David Collier, Professor

Closed (1) Critical Junctures and Historical Legacies

Applications for Spring 2019 are now closed for this project.


Obviously, history matters. Yet we must ask when, how, and can we know for sure?

Arriving at careful answers to these questions is often a formidable task, and a growing literature on Critical Junctures and Historical Legacies addresses this challenge. Scholars apply the critical juncture framework to look for historical turning points (critical junctures) and evaluate their importance, based on whether the historical legacy is in fact enduring.

Consider examples from the United States, where many scholars focus on historical turning points involving political parties and electoral realignment. President Roosevelt’s New Deal of the 1930s is routinely viewed as a major electoral realignment, a clear case where “history matters” and leaves an enduring legacy. Thus, the New Deal was a critical juncture with abiding consequences.

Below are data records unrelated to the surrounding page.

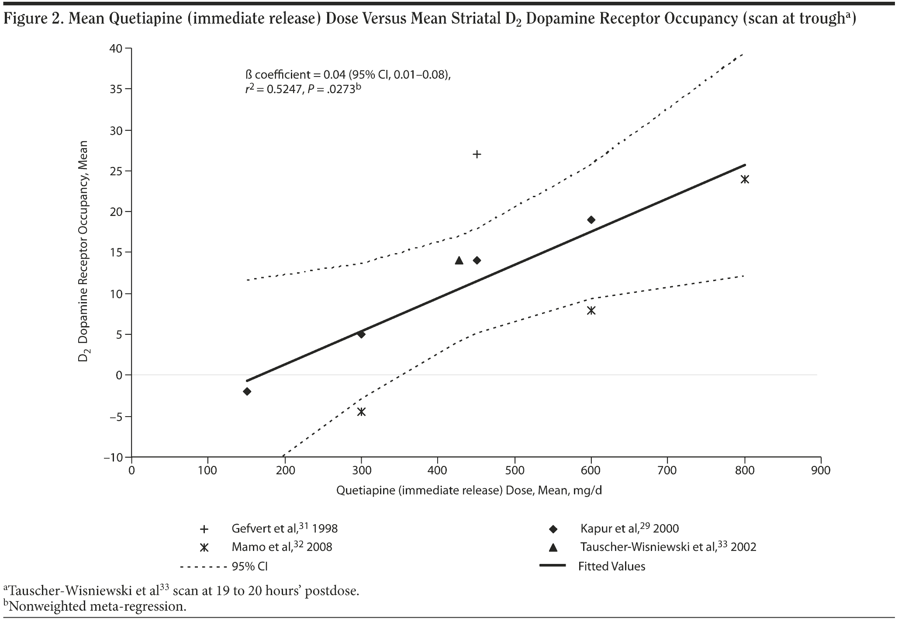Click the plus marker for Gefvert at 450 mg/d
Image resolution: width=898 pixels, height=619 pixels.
click(477, 154)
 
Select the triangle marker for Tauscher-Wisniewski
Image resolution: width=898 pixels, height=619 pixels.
click(459, 261)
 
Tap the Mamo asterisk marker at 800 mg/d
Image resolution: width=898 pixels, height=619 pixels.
click(745, 179)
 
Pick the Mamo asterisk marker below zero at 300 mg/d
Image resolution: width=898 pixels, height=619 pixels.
click(361, 411)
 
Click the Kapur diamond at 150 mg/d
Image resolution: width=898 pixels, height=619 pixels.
click(247, 391)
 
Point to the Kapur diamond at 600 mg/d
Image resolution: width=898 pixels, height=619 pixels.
click(591, 219)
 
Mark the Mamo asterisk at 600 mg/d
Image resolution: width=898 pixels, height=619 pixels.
click(591, 310)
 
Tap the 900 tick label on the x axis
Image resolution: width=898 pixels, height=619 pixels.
click(821, 470)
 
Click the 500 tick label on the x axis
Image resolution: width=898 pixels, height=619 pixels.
click(515, 470)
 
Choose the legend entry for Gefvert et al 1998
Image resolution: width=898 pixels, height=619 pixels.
click(284, 529)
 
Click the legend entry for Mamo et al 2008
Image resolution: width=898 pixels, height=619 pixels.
click(281, 547)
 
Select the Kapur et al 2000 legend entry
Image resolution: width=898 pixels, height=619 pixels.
click(629, 529)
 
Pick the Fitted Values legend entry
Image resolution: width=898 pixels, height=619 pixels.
click(611, 566)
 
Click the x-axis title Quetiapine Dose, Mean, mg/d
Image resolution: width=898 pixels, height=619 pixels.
click(469, 490)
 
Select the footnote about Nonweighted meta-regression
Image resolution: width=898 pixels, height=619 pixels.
click(96, 606)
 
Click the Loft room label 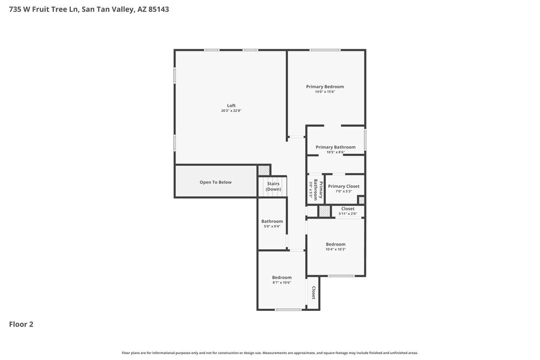[231, 105]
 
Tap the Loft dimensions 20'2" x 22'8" [231, 111]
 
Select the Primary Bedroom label [325, 86]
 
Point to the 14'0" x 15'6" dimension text [325, 92]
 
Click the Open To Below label [215, 182]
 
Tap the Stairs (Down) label [273, 186]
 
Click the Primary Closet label [343, 186]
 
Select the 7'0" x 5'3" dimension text [343, 191]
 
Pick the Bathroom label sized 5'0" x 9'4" [272, 221]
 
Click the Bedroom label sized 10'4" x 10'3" [335, 244]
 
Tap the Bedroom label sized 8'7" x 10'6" [281, 277]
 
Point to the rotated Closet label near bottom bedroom [313, 293]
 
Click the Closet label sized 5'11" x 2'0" [348, 208]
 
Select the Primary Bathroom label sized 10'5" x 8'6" [335, 147]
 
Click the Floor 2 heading [21, 324]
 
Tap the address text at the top [89, 9]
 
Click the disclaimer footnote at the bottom [270, 352]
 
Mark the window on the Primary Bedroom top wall [325, 50]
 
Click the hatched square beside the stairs [263, 170]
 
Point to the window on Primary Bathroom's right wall [366, 139]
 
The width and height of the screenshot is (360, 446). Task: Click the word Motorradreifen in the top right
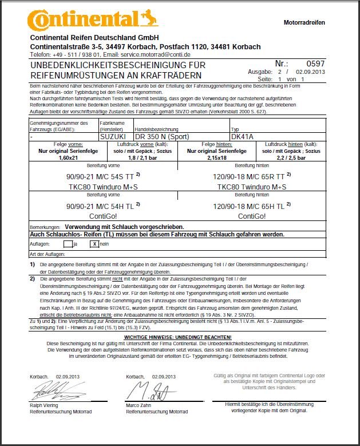[x=304, y=22]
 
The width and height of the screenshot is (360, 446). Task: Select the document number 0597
[x=315, y=64]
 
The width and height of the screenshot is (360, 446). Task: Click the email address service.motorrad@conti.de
[x=156, y=54]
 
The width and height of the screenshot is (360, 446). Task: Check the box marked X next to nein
[x=94, y=243]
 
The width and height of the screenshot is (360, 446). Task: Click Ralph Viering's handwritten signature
[x=54, y=391]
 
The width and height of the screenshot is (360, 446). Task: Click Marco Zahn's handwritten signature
[x=146, y=391]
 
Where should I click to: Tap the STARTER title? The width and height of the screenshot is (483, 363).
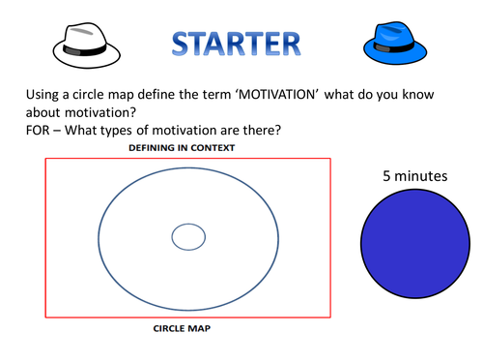pos(237,44)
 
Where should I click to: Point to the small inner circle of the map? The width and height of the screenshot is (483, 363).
pos(188,236)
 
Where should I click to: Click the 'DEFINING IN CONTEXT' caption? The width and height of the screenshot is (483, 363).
pos(184,148)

By contrast, scholars have divergent interpretations of the tumultuous 1890s in the U.S. This period saw a sustained economic crisis beginning in 1893, the populist insurgency of William Jennings Bryan, and the founding of a new party system that launched an important period of Republican Party dominance. Yet we find sharp disagreement on whether the 1890s brought a major electoral realignment.

Today, this approach is highly relevant to evaluating the populism of Trump. A key issue arises here that pervades this entire literature: How much hindsight is needed to evaluate the Trump era and its legacy?

Looking beyond United States, the critical juncture approach is used extensively in studies of Latin America, Western Europe, and other regions as well. Research using this framework spans several fields, including comparative politics, international relations, historical sociology, and economic history. The focus is both on the substantive issues of politics and policy involved in these episodes, and on the methodological challenges of evaluating these transformations.

This project on Critical Junctures and Historical Legacies originated in a roundtable at an Annual Meeting of the American Political Science Association, convened to recognize the 25th anniversary of Shaping the Political Arena, a prize-winning book on Latin America co-authored by UC Berkeley professors, Ruth Berins Collier and David Collier. The round¬table quickly expanded to become a major research initiative, involving a symposium published in 2017, an extensive website, a national and international network of scholarly discussion on this topic, and now a forthcoming book – comprised of articles that advance the understanding of critical junctures and their legacies.
For further information, see the website (www.critical-juncture.net).


We are seeking an undergraduate research apprentice to participate in the core activities of a project on Critical Junctures and Historical Legacies. These include coordinating electronic files; carrying out Internet searches; assisting with manuscript preparation and maintaining bibliographies; editing manuscripts; and helping with website management.

The research apprentice will become substantively involved and trained in this important approach to analyzing major political transitions in countries across the globe.

Day-to-day supervisor for this project: Professor David Collier

Qualifications: Excellent writing and editing skills; strong background in web research, literature reviews, and information synthesis; experience with trouble-shooting computer software; good organization and detail-oriented proofreading skills. Also relevant, but not required, is an interest in historical research, particularly with reference to Latin America or Western Europe.